>> begin Text provided

Despite the midnight hour, Jim Kohn decided to top off a night at the opera with a visit to a museum.
So -- decked out in a tuxedo -- the 41-year-old Los Angeles man very early Sunday caught the last act of the California Science Center's "Body Worlds: The Anatomical Exhibition of Real Human Bodies."
Drawing more than 650,000 spectators since it opened in July, the collection of "plastinated" cadavers proved so popular that museum officials kept the doors open for the final 41 hours. The exhibit closed at midnight Sunday.
So many people turned out that a long line zigzagged through the lobby and poured out the door in Exposition Park long before dawn on the exhibit's final day.
About 600 people an hour were admitted over the weekend to see the human specimens transformed by German physician Gunther von Hagens, who replaced body fluids with clear, pliable plastic, making it possible to position not only cadavers, but internal systems such as blood vessels into dynamic poses.
Von Hagens, who invented the plastination process, calls the results "anatomic artwork."
Science and algebra teacher Pamela Swearingen made the late-night trip solo after receiving a last-chance e-mail from the science center.

>> end Text provided

To do
Render this sentence from the Body Worlds article in French: "So many people turned out that a long line zigzagged through the lobby and poured out the door in Exposition Park long before dawn on the exhibit's final day."

>> begin Dataset extract

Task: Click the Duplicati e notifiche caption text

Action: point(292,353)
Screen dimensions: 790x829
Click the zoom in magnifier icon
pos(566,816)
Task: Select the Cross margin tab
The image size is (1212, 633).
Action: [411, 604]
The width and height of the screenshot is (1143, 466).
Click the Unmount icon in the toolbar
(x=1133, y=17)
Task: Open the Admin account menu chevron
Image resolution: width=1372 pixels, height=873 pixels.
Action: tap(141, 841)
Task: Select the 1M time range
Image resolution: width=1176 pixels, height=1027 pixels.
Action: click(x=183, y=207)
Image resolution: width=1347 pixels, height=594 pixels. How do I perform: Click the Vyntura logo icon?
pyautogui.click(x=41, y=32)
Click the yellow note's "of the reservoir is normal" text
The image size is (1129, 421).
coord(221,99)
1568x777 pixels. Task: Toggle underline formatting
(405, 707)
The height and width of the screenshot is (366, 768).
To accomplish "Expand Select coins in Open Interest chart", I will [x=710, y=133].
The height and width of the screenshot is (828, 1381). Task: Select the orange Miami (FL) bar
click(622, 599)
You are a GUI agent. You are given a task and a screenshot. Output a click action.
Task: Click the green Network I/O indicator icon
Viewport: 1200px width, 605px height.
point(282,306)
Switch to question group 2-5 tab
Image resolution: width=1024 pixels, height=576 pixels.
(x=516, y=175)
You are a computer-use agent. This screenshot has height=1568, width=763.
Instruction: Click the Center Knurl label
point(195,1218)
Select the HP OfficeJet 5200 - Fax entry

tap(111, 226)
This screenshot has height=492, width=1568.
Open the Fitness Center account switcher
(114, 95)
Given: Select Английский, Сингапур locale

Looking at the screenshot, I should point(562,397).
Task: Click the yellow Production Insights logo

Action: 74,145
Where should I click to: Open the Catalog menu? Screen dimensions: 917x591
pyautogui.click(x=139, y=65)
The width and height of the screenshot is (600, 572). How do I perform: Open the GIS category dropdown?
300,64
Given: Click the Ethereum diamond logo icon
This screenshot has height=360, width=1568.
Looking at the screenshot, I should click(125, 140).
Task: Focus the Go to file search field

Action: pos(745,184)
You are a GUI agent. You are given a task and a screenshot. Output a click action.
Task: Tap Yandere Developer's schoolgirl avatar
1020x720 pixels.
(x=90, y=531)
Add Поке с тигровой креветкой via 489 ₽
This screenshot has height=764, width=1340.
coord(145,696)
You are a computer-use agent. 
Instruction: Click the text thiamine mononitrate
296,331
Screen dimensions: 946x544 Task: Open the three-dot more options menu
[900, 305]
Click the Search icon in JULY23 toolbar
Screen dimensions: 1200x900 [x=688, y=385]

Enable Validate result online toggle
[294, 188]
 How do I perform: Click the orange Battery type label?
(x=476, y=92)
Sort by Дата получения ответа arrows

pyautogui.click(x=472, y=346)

>> end Dataset extract

Solved problem
Tant de gens sont venus qu'une longue file serpentait à travers le hall et débordait par la porte à Exposition Park bien avant l'aube, le dernier jour de l'exposition.